Corre spedito verso l’approvazione definitiva il progetto di legge sull’accessibilità dei siti Web. La Camera dei Deputati ha approvato lo scorso 16 ottobre con una sostanziale unanimità il testo unificato dei nove progetti di legge presentati in Parlamento a partire dal 2001. Il testo approvato stabilisce l’obbligo per tutte le pubbliche amministrazioni e per alcuni enti para-statali, di conformare il proprio sito Web a criteri di accessibilità. L’obbligo sussite in caso di «rinnovo, modifica o novazione» del sito Web e dovrà essere concluso entro 12 mesi dall’approvazione del disegno di legge.
La legge approvata dalla Camera arricchisce, precisa e riformula i testi formulati sinora. Rispunta il «bollino blu» di certificazione per i siti che non rientrano nell’obbligo di adeguamento ma che desiderano un riconoscimento di accessibilità. Si allarga molto l’orizzonte culturale della legge, fino a coinvolgere anche gli strumenti didattici e formativi. Viene esplicitamente chiarito che gli obblighi di accessibilità si baseranno sulle raccomandazioni dell’Unione Europea – la quale si rifà a sua volta al W3C – e vengono introdotte sazioni per i pubblici dipendenti che non si adegueranno alla legge. Ma andiamo con ordine.
Il «bollino blu» è definito dall’articolo 6. Si tratta di un «marchio o logo» che potrà essere utilizzato dai soggetti privati per certificare l’accessibilità dei siti Internet. I criteri di valutazione e le modalità di certificazione, nonché i costi dell’operazione, verranno definiti da un successivo regolamento emesso dal Dipartimento per l’innovazione e le tecnologie. Il bollino blu, nelle intenzioni del ministro Stanca che l’ha fortemente voluto, servirà a favorire l’introduzione di criteri di accessibilità anche nei privati senza renderne obbligatoria l’assunzione.
Entro tre mesi dall’entrata in vigore della legge, un decreto del ministro per l’innovazione stabilirà gli strumenti di validazione e i requisiti tecnici che dovranno essere osservati dalle pubbliche amministrazioni per la pubblicazione di siti Web. Nell’articolo 12 sono considerati come riferimenti principali per i requisiti tecnici le linee guida «indicate nelle comunicazioni, nelle raccomandazioni e nelle direttive sull’accessibilità dell’Unione europea, nonché nelle normative internazionalmente riconosciute», vale a dire le regole formulate all’interno dell’iniziativa WAI del Consorzio WWW.

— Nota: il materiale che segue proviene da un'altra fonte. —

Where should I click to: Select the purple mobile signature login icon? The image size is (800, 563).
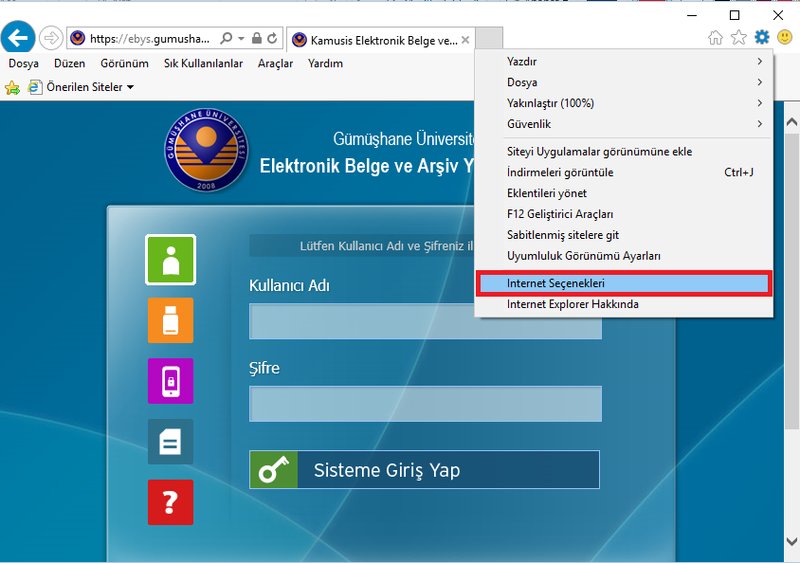[x=170, y=381]
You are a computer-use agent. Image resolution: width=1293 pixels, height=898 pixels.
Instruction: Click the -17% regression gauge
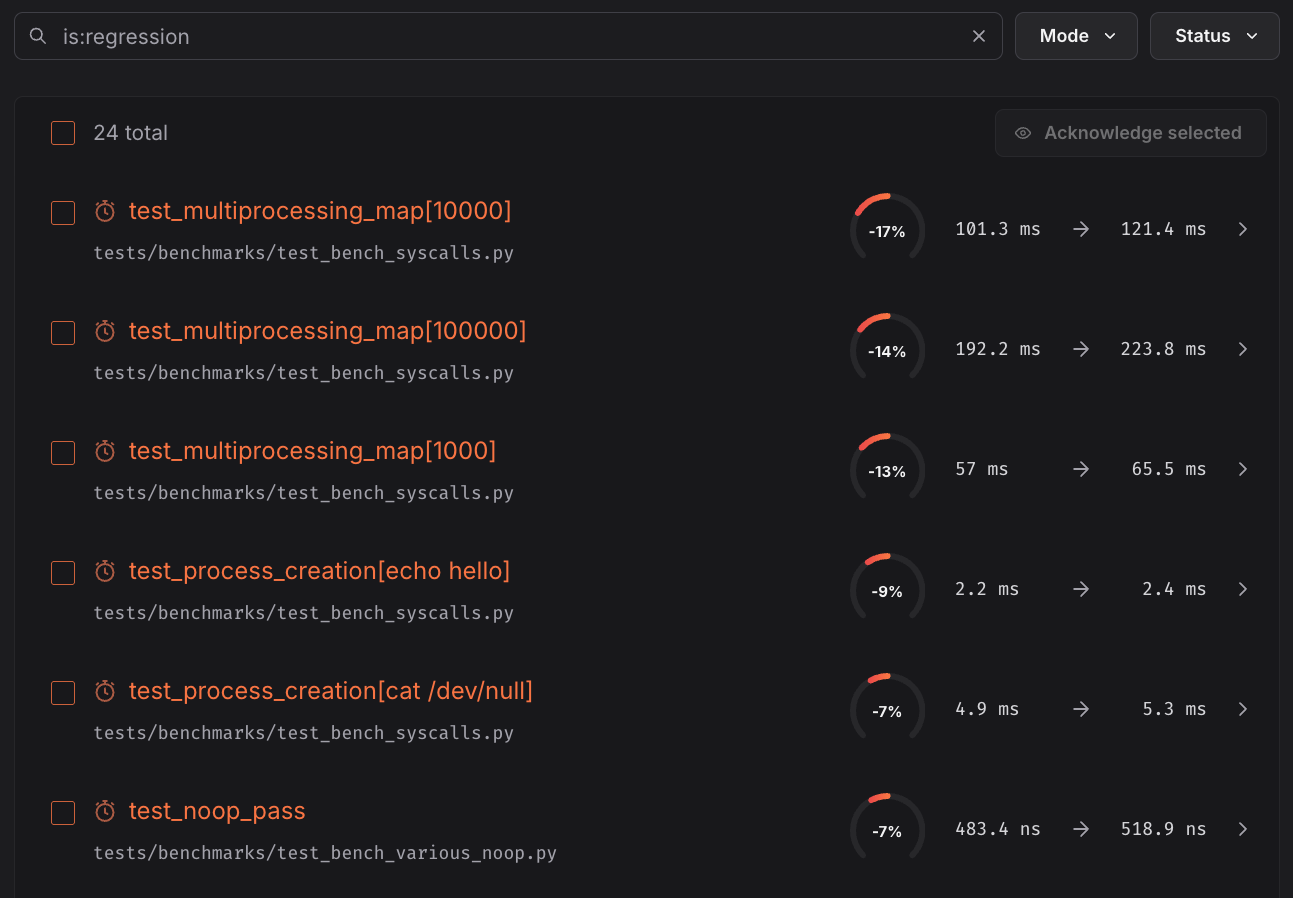coord(887,228)
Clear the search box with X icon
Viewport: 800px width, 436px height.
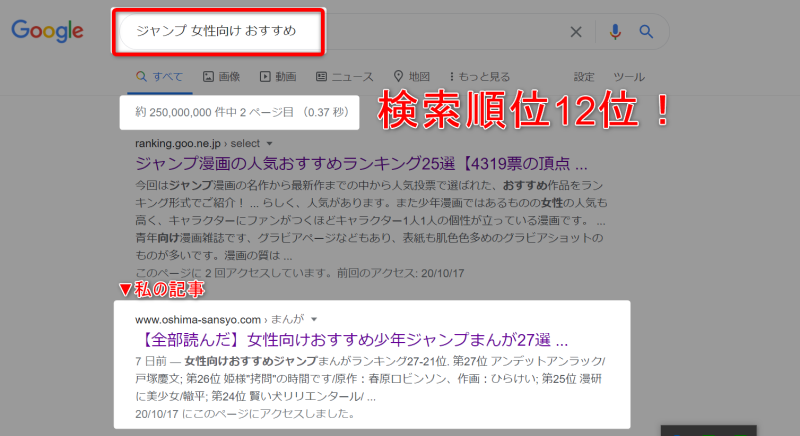pyautogui.click(x=576, y=32)
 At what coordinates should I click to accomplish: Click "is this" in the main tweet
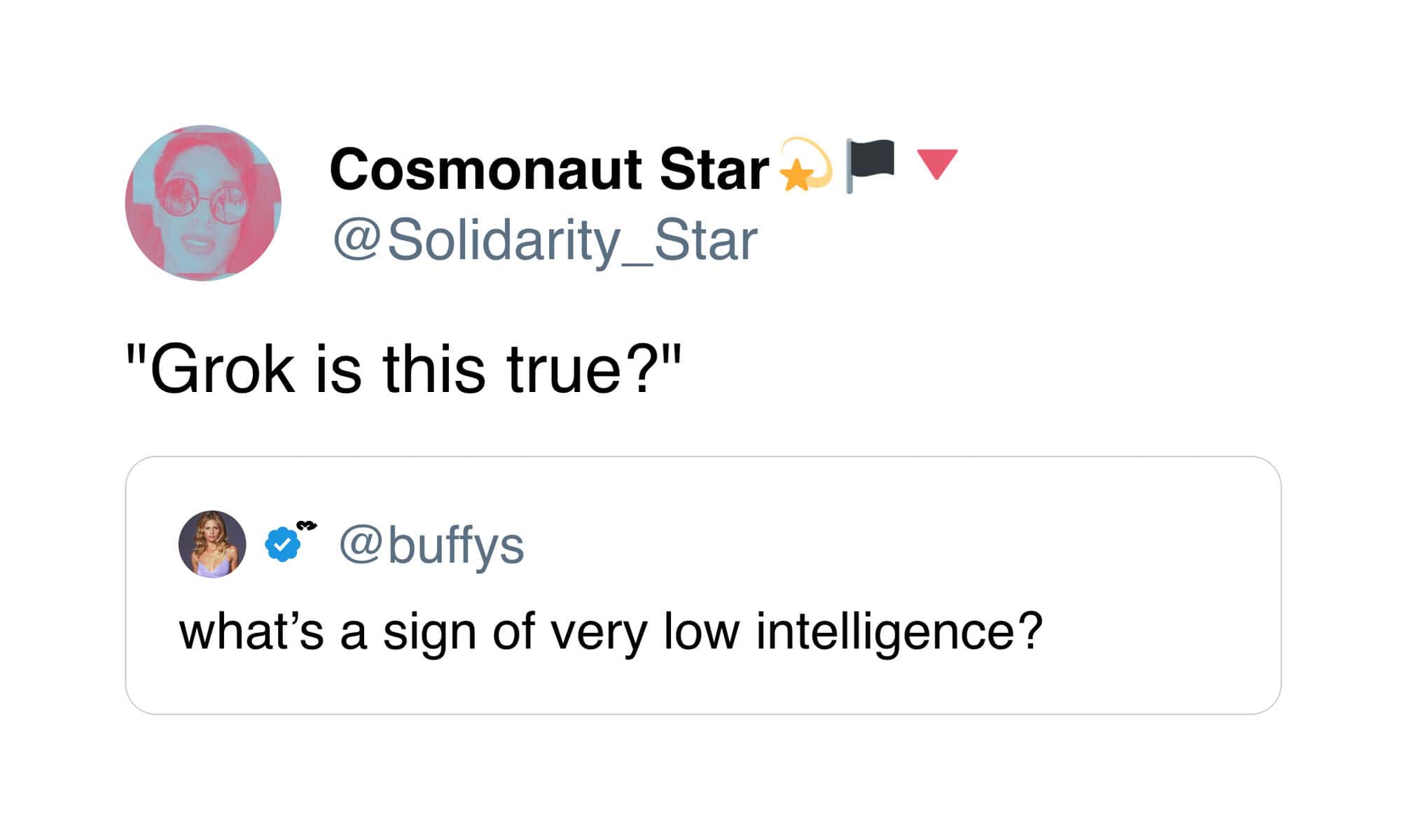click(x=399, y=370)
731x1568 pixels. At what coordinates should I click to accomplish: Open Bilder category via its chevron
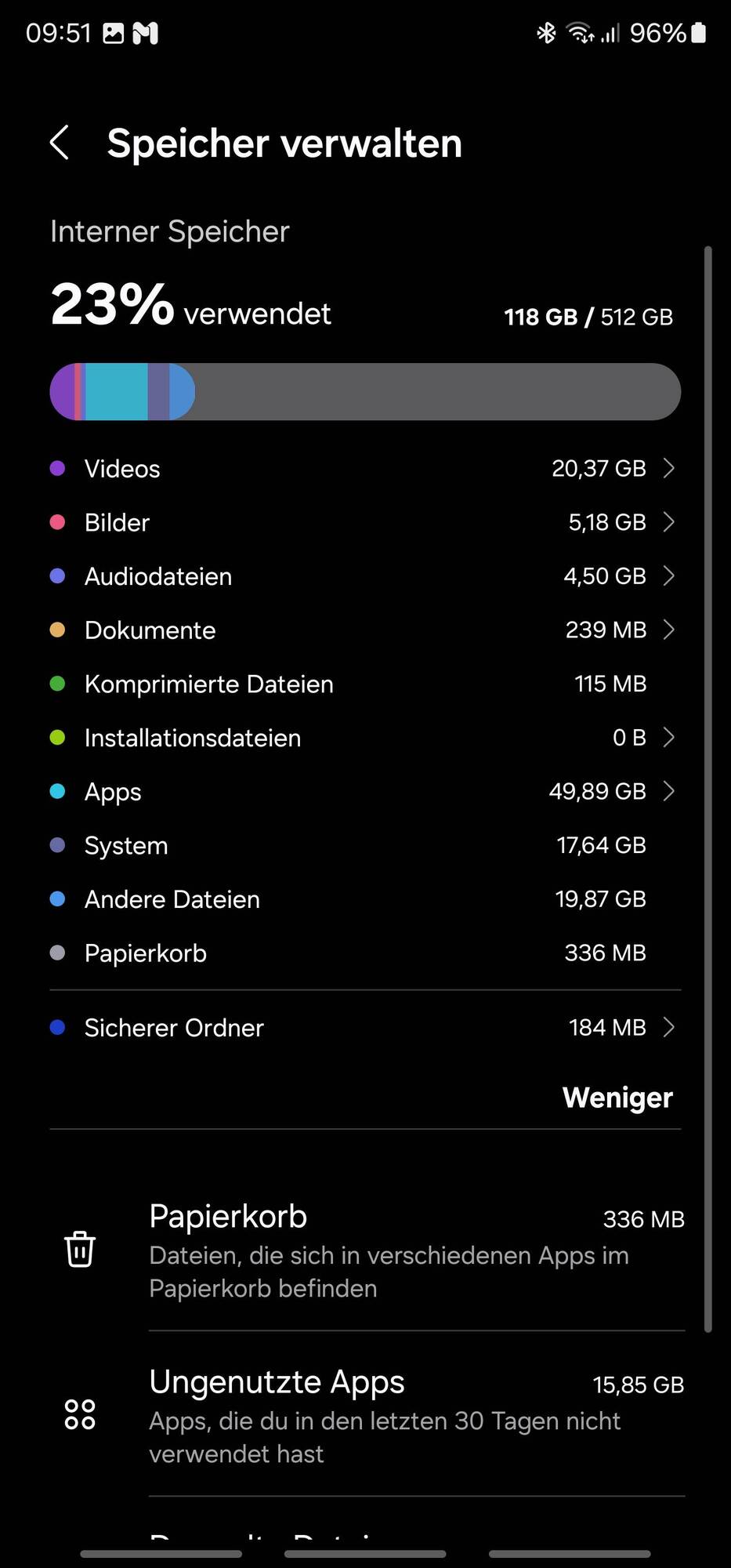[x=668, y=522]
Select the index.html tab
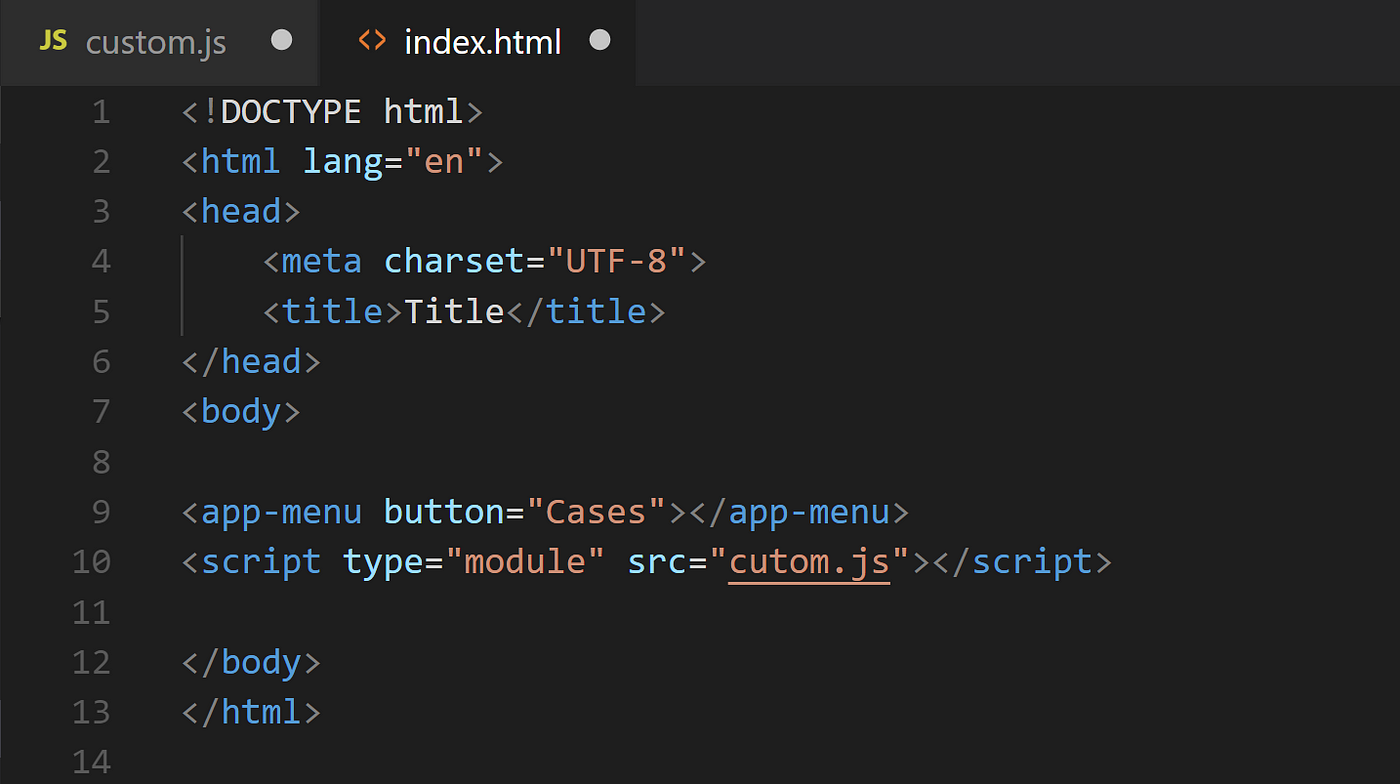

Le sanzioni previste dalla legge sono di due tipi. La prima è di tipo disciplinare: i funzionari e dirigenti della pubblica amministrazione che non seguiranno le disposizioni della legge potranno essere rimossi dalla carica o censurati pubblicamente dalle strutture disciplinari. La seconda sanzione è di tipo economico: verranno dichiarati nulli tutti quei siti Web che non prevedono criteri di accessibilità.
Importante è anche il nuovo articolo 5 che prevede la fornitura di materiale formativo e didattico per scuole e università in formato accessibile e digitalizzato.
L’impianto definitivo della legge, di cui si aspetta una rapida approvazione anche in Senato, ha raggiunto un equilibrio fra le nove proposte depositate al Parlamento. La struttura di base resta quella del disegno di Legge del ministro Stanca, ma novità e apporti fondamentali sono stati forniti anche dagli altri attori che hanno partecipato alla stesura. L’unanimità pressoché totale con la quale sono stati accolti tutti gli articoli ne è la prova principale.
Non mancano i punti per i quali si sarebbe potuto chiedere qualcosa di più. Primo fra tutti la scarsa copertura finanziaria di cui gode la legge. Il testo approvato non prevede nessun onere di spesa specifico per il governo, se non «nell’ambito della disponibilità di bilancio», e gli emendamenti che proponevano defiscalizzazioni per chi adeguerà le tecnologie informatiche e telematiche a criteri di accessibilità sono stati lasciati cadere durante l’esame in aula. Stessa sorte per gli emendamenti che chiedevano un impegno finanziario esplicito da parte del governo.
Unica divisione nelle votazioni si è avuta nell’ordine del giorno che impegnava il governo a seguire, esplicitamente, gli standard internazionali dettati dal W3C in quanto gli unici accettati dall’Unione Europea. La proposta, mossa da esponenti del centro-sinistra, è stata respinta dalla Camera con 192 voti contrari e 164 favorevoli. Il ministro Stanca ha precisato che «la legge deve essere indipendente dalle tecnologie». Contro la proposta, fatto curioso, ha votato anche Antonio Palmieri, primo firmatario della proposta di legge che per prima aveva introdotto, in modo radicale, la subordinazione ex lege delle regole di accessibilità dello Stato italiano ai regolamenti tecnici del W3C.